Exo One review – a joyous ride from another world | Adventure games
Exo One transposes the humble, tactile pleasures of rolling a marble down a ravine or brushing a pebble on a crystal-clear lake into a planet-riding adventure told in all the buzzing sci-fi style of Stanley Kubrick 2001. You pilot a spherical spaceship, powered only by kinetic energy, through sterile alien panoramas, using the rise and fall of earth and your ability to increase or decrease the effect of gravity on your ship to launch your ship into the air. As you hover, you can momentarily flatten your disc-shaped ship, using air currents to provide more lift until your light power reserve runs out, when you must return to the earth below. to recharge you.
On each planet, your goal is simple: reach the ramp-shaped monolith somewhere on the horizon that projects a beam of incandescent light into the stratosphere. When hit, the monolith throws you into a vortex of rippling lights and flickering images over the next planetary body. Each planet varies considerably in terrain.

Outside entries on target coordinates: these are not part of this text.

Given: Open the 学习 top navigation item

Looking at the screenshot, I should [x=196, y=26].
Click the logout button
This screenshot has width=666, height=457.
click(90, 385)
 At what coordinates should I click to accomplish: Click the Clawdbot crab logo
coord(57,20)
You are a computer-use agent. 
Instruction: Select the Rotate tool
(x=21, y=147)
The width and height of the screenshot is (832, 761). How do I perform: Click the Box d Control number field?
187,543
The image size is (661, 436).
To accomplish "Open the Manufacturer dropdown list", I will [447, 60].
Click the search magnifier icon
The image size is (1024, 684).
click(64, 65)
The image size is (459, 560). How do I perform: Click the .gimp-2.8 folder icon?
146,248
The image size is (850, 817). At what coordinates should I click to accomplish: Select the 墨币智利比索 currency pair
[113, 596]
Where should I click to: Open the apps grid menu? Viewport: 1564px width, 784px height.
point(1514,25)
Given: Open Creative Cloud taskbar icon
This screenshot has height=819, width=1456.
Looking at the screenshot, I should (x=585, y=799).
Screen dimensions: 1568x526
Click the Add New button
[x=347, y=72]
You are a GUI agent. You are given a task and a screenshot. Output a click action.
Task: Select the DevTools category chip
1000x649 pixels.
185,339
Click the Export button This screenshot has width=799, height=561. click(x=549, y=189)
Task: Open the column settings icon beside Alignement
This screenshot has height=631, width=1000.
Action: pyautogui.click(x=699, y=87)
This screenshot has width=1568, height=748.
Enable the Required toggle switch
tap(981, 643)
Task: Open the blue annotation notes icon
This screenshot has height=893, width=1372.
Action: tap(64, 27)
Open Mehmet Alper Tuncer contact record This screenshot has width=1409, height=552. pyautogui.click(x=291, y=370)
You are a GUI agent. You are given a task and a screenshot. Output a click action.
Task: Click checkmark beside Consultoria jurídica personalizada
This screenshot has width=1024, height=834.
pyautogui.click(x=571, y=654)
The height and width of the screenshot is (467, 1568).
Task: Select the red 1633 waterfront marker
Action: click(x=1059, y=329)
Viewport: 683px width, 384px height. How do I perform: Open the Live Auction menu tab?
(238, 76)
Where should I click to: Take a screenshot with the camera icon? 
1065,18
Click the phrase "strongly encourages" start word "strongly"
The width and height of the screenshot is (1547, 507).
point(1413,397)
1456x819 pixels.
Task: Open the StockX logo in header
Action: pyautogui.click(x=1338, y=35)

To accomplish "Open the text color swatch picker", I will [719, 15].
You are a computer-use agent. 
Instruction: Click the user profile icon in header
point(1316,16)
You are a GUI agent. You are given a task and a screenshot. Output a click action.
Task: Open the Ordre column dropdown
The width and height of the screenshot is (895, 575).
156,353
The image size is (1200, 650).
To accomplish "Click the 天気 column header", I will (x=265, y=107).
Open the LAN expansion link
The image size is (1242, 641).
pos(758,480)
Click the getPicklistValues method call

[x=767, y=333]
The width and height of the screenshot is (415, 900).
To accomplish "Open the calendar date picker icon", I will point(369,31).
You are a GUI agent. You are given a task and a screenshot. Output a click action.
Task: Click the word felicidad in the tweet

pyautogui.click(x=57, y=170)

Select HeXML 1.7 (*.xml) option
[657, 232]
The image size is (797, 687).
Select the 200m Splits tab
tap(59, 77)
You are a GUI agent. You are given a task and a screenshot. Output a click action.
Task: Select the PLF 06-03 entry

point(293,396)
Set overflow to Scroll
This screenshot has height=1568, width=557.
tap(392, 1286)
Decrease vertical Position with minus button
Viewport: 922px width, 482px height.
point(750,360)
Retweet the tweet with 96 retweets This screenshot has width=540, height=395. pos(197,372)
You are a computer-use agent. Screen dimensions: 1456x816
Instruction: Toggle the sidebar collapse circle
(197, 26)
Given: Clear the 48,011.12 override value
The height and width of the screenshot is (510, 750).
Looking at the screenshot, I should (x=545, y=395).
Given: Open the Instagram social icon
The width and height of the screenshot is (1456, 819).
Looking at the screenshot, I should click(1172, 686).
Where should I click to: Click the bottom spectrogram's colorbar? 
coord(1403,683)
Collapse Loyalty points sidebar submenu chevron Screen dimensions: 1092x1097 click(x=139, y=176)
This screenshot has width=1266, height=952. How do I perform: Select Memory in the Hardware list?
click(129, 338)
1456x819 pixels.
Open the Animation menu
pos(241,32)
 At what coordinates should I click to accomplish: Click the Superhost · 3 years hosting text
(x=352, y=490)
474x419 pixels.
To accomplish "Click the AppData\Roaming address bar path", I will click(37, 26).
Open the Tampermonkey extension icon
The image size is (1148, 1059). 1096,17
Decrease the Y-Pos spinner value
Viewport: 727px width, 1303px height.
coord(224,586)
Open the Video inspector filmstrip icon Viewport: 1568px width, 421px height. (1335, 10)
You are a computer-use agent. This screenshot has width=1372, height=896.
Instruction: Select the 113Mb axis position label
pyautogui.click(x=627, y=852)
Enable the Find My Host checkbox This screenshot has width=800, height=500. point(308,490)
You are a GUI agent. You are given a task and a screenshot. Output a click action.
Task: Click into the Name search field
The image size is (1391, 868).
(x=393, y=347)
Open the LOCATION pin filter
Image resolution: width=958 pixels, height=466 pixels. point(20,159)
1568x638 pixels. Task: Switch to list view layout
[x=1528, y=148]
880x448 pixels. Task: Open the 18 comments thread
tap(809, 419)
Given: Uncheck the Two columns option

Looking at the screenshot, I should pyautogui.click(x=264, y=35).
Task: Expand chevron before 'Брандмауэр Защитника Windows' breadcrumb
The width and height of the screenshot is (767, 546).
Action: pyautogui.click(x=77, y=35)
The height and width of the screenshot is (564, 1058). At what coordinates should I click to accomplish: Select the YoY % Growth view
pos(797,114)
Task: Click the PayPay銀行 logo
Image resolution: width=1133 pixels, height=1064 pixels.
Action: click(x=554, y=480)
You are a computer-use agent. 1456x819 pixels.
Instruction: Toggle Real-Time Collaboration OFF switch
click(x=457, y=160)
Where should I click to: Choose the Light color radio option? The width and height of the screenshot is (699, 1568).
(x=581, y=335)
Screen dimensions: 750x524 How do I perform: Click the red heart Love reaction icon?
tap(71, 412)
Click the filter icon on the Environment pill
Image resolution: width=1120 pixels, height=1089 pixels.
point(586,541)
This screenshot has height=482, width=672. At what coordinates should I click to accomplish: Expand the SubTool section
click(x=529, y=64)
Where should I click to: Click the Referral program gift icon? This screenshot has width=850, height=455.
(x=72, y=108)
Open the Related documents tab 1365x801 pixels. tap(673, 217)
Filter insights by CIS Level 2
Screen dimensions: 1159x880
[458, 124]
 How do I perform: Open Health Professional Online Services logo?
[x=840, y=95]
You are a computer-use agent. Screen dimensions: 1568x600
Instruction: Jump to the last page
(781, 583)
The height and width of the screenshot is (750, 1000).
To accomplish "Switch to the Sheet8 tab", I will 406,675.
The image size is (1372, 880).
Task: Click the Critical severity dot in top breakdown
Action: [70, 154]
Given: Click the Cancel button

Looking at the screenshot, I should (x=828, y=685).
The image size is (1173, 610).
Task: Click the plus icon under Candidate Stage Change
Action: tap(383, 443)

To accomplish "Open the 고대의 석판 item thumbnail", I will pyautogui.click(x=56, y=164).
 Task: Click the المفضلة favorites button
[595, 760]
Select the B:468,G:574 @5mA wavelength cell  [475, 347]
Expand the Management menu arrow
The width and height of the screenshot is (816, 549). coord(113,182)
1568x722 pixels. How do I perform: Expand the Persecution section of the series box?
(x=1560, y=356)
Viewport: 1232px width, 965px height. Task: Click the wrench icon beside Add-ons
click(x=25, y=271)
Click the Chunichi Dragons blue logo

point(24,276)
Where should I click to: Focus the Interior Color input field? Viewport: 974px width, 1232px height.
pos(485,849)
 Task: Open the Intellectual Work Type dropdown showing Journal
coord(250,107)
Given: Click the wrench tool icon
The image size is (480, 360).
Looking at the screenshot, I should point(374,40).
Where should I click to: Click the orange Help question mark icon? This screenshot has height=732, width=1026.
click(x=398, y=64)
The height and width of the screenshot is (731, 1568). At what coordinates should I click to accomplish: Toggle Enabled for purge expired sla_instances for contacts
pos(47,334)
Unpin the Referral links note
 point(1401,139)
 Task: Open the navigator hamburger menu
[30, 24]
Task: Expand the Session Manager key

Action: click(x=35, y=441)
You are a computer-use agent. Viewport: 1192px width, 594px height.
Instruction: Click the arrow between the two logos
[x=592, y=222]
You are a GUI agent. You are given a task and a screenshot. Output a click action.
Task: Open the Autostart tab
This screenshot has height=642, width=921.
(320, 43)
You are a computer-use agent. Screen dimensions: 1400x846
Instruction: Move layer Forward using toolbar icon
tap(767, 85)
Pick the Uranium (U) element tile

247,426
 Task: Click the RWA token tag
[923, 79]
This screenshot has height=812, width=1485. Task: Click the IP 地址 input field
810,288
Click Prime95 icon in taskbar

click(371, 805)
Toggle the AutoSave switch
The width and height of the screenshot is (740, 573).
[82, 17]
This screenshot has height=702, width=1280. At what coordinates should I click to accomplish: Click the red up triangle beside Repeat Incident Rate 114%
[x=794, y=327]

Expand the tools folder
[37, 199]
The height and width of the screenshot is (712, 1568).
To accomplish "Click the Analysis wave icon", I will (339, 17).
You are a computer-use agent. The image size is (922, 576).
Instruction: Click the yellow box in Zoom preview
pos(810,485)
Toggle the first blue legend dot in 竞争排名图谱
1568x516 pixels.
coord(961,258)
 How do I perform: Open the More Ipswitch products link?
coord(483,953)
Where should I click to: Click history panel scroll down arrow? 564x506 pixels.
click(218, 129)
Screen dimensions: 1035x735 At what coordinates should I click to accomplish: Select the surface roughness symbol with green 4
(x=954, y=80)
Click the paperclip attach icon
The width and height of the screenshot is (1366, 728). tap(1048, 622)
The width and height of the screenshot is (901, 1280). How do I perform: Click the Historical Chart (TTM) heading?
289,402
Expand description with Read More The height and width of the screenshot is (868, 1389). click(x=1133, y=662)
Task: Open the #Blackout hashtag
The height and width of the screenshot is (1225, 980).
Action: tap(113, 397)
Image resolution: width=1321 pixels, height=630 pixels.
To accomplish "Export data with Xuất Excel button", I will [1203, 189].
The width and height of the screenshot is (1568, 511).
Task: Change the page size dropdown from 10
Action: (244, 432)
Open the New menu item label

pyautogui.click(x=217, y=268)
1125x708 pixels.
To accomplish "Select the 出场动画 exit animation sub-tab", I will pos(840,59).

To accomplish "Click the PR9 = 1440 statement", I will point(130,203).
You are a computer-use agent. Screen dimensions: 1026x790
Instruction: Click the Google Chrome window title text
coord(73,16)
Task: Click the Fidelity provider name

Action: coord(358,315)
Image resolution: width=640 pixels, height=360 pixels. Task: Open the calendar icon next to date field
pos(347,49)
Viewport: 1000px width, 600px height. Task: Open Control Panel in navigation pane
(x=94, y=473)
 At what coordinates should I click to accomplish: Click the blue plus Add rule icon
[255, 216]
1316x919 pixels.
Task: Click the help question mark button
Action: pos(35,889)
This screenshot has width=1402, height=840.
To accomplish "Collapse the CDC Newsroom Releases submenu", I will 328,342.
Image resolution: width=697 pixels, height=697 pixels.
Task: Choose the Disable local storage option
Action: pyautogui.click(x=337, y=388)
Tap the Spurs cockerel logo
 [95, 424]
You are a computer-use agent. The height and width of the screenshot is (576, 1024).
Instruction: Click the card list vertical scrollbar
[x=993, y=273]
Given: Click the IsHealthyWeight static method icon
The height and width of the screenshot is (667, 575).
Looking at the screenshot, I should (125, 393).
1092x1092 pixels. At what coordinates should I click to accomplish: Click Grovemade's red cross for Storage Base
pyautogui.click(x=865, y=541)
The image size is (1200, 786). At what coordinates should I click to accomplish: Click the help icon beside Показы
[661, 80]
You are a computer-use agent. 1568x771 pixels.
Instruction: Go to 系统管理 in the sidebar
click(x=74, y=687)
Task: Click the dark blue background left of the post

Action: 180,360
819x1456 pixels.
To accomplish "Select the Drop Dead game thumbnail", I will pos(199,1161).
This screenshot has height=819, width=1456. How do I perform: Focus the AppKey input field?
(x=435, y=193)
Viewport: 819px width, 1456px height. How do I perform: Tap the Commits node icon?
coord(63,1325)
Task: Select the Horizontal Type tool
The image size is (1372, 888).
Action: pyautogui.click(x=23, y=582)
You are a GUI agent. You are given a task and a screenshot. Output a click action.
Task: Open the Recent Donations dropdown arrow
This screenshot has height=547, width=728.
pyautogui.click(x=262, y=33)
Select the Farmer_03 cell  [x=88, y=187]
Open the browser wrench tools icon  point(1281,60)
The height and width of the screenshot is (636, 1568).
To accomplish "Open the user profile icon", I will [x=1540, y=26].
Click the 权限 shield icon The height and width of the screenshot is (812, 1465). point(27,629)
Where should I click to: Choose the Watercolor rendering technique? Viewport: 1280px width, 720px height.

One is covered with windy deserts, the other with milky, rolling seas.
Your ship is impervious to lava, cold Plutonians, and the kind of gravitational forces that would suck rivets from an airplane’s hull. Much of the tactile pleasure of the game comes from gaining momentum to soar above the earth and take in those exquisite, desolate views.
There aren’t any of the dials and tickers that typically clutter the screen in sci-fi games and movies – your HUD is blank, except for the occasional text prompt to let you know how far you are from it. monolith or raindrops spread over the screen. The uninterrupted views and rippling rhythms invite an almost meditative state, the thrill of which intensifies as your skill in maneuvering the craft increases. A joyful ride from another world.